Features appear in each issue of Pennsylvania Heritage showcasing a variety of subjects from various periods and geographic locations in Pennsylvania.

It is perfectly safe in saying the amateur, and even the professional, will have much to learn from the results of this photo­graphic expedition, fitted out some months ago by the Pennsylvania Railroad with as much care and almost the expense of an Arctic one, and which is still in the field of exploration, daily sending in remarkable illustrations of choice picture finds and showing that which the regular traveler flying by on a fast express cannot see­ – some daring feats of engineering in bridge building, skillful cuts, road construction and road beds, with their even, solid stone ballast looking like a floor, while views of surpassing artistic beauty make the entranced looker-on want to capture the entire collection and create a private gallery of his own.

So wrote Philadelphia photographer William Herman Rau (1855-1920) from the field in September 1891, a few months after he had begun the enormous task of photographi­cally documenting the routes of the Pennsylvania Railroad. Rau’s photographs – for the most part large-format eighteen by twenty-two inch albumen prints, but some even larger panoramas measuring eighteen by forty-seven and a half inches – depicted sites in the states of the mid-Atlantic and the Midwest where the Pennsylvania Railroad and its affiliated lines operated. Rau’s prodigious effort resulted in the creation of hundreds, perhaps thousands, of negatives, none of which is known to have survived to this day. However, six albums containing more than six hundred and fifty prints are only now coming to public notice after more than a century. These shinning photographs, which open a window onto turn-of-the-century Pennsylvania, are owned by American Premier Underwriters, Inc., successor to the Pennsylvania Railroad Company, and are on deposit at the Library Company of Philadelphia. And now the questions only begin.

Just who was William H. Rau?
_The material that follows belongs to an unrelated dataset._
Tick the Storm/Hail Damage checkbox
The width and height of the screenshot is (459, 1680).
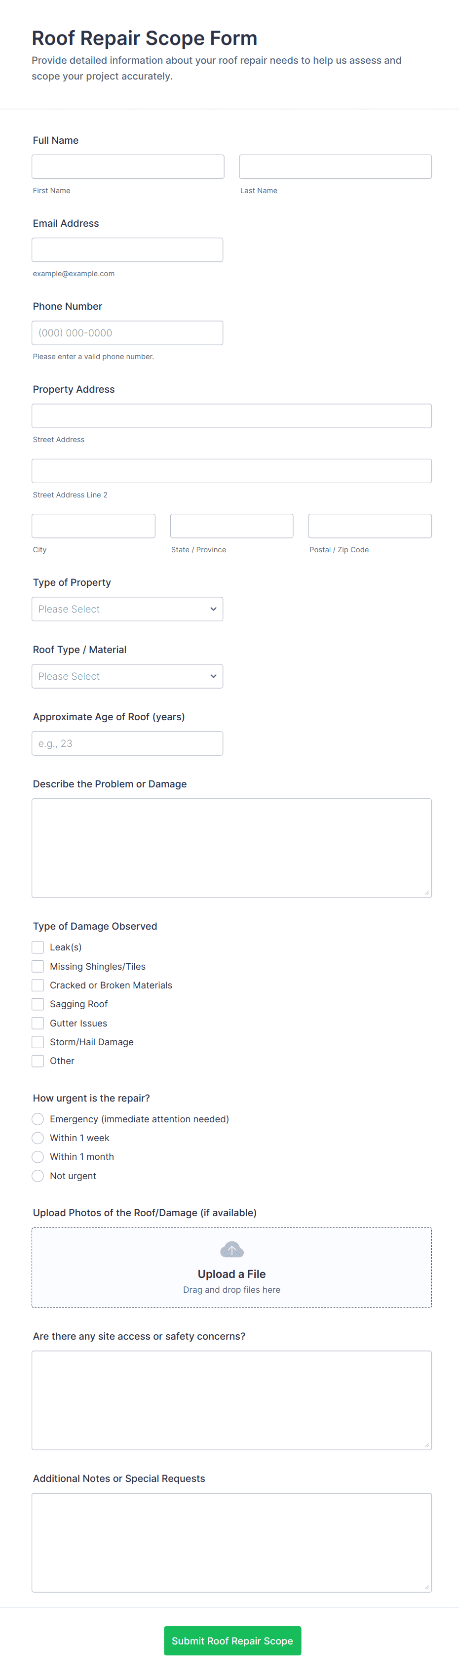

What lay behind this historic commission? How did he accomplish such a seemingly Herculean feat?

William H. Rau was born in Philadelphia to German immi­grant parents. He grew up in a home in which an older brother, George, had opened a photography studio. His career began when, at age thirteen, he became an assistant to William Bell, an experienced professional photographer (and his future father-in-law). It was Bell who in 1874 recommended that Rau join a photographic expedition to Chatham Island, off New Zealand, dispatched to document the transit of Venus across the face of the sun. Poor weather prevented the team from successfully pho­tographing the event, but Rau nonetheless acquired some valuable experience in expedition photography, and before he reached his twenty-first birthday he had circumnavigated the globe.

Upon returning to Philadelphia, Rau pursued photography . 111 earnest, working first for the Centennial Photographic Company, then in a succession of business relationships with others and, finally, on his own beginning in 1887. By 1891, the year the Pennsylvania Railroad appointed him its official photographer, Rau had traveled the world taking photographs in the American West, Egypt, Arabia, Palestine, Belgium, Germany, Switzerland, Italy, France, England, the Netherlands, and Mexico, and had established himself as one of Philadelphia’s preeminent photog­raphers with a reputation for both his commercial and his artistic photography. After the Pennsylvania Railroad commissions of the early 1890s, Rau’s reputation grew greater still, and he served as the official photographer of the Lehigh Valley Railroad, the 1904 Louisiana Purchase Exposition in St. Louis, and the 1905 Lewis and Clark Exposition in Portland, Oregon.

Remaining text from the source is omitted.